En synthèse, Sébastien Lecornu m'a tenu en substance ce langage : « Votre travail est formidable, je suis prêt à prendre tout de suite la moitié de vos propositions ; le premier quart restant est pertinent, mais on ne pourra pas le faire tout de suite, car il nécessite des évaluations ; quant au dernier quart, le plus sensible, qui touche notamment aux indemnités, je ne peux rien promettre ». Bien que la moitié évoquée prenne en compte sans doute des avancées déjà récemment actées avec Jacqueline Gourault, notamment sur des sujets non législatifs dont l'administration de notre délégation a fait une recension très précise, j'ai jugé ce discours très positif. Il comporte en effet des avancées substantielles, en particulier sur le statut de l'élu.
En termes de délais, la perspective est l'automne, afin de pouvoir faire des annonces lors des grands congrès. Un projet de loi semble se préciser pour une présentation en juillet en conseil des ministres. Des réunions techniques vont avoir lieu cet après-midi entre le cabinet du ministre, d'une part avec nos collaborateurs et moi-même, puis avec Mathieu Darnaud et la commission des Lois.
Nous avons reçu par ailleurs un courrier du ministre faisant référence à la réunion de l'Ascension et à la conférence de presse du Président de la République du 25 avril dernier, en reprenant les éléments évoqués sous le thème de « l'engagement ». Il y est écrit : « Je serais très intéressé de connaître les propositions complémentaires qui amélioreraient, selon vous, et plus généralement selon les membres de la délégation que vous présidez, la vie pratique des maires dans leur mandat ».
Une copie du courrier de Sébastien Lecornu au président de la délégation est remise aux membres de la délégation.
Après concertation avec le président du Sénat, nous avons proposé et obtenu une audition du ministre par notre délégation, qui a été programmée le 2 juillet à 18 heures. Je ne peux que vous inciter à préparer cette échéance avec un soin tout particulier, car ce sera un moment où nous pourrons collectivement faire part au ministre de nos attentes, de nos craintes et de nos espérances.
Sébastien Lecornu envisage un texte de loi comportant un volet consacré à l'exercice des mandats locaux, en s'inspirant fortement des travaux réalisés par la délégation, et un volet dévolu aux irritants de la loi NOTRe. Sur ce dernier sujet, le gouvernement souhaite notamment revenir sur des dispositions propres au bloc communal, avec la possibilité d'ajuster à la marge le périmètre des intercommunalités dites « XXL », mais aussi en introduisant une distinction entre des compétences de proximité et des compétences plus stratégiques.

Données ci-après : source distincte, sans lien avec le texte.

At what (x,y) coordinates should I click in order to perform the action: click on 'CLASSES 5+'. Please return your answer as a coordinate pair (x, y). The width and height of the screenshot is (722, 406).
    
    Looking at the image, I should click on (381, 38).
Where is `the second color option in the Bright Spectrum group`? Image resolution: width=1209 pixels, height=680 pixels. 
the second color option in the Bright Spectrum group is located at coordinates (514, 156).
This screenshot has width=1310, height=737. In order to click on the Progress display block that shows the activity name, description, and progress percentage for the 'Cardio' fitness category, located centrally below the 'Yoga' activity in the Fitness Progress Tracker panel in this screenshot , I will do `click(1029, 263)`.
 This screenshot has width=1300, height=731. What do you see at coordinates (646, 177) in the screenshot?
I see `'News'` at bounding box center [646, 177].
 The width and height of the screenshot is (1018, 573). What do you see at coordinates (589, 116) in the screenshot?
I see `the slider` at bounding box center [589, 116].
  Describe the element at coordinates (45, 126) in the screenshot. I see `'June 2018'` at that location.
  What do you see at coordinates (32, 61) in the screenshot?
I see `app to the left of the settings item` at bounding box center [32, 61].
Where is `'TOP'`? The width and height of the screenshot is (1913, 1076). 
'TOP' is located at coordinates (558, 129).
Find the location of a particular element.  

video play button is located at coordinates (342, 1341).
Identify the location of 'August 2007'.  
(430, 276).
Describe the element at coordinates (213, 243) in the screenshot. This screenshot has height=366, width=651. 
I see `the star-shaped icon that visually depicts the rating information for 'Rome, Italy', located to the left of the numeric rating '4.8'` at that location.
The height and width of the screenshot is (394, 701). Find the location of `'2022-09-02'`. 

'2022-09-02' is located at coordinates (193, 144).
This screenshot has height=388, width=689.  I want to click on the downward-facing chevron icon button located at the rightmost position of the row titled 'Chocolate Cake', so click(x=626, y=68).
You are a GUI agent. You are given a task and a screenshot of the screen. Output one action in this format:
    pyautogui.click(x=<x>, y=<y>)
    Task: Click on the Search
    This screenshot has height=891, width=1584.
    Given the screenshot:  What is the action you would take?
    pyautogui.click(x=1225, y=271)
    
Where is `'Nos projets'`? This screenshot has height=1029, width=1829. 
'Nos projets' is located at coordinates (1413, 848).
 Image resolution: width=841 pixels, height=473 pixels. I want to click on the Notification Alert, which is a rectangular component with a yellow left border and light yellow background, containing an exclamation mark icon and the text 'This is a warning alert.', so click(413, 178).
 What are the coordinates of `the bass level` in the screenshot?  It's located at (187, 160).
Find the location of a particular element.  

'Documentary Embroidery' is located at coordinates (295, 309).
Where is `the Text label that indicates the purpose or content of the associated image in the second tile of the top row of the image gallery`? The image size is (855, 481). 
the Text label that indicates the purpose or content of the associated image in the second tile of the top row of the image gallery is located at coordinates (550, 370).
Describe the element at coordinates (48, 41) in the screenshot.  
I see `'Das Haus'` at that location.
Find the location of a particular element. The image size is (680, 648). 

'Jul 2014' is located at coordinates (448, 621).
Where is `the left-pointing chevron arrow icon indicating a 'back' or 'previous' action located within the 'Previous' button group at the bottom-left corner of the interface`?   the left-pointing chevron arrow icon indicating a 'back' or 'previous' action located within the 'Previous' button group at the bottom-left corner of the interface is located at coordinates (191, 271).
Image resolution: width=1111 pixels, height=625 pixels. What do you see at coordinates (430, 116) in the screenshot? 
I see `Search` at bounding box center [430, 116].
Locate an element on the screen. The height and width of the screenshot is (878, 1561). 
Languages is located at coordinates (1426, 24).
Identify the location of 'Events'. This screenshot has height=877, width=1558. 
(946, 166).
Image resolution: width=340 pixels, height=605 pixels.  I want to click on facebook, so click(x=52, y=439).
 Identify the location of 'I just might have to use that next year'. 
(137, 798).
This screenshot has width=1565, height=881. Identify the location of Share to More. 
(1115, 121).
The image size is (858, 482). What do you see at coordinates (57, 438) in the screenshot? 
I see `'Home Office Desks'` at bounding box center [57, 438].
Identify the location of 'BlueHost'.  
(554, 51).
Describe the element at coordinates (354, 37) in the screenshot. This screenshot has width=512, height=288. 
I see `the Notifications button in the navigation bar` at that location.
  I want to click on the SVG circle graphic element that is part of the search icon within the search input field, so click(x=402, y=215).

Le projet de loi serait aussi l'occasion de clore le sujet eau et assainissement, en enlevant la date butoir de 2026 pour les communautés de communes.
À propos des irritants de la loi NOTRe, je vous rappelle que notre déplacement du 17 juin à Mâcon est ouvert à l'ensemble de la délégation et je vous incite chaleureusement à vous y joindre.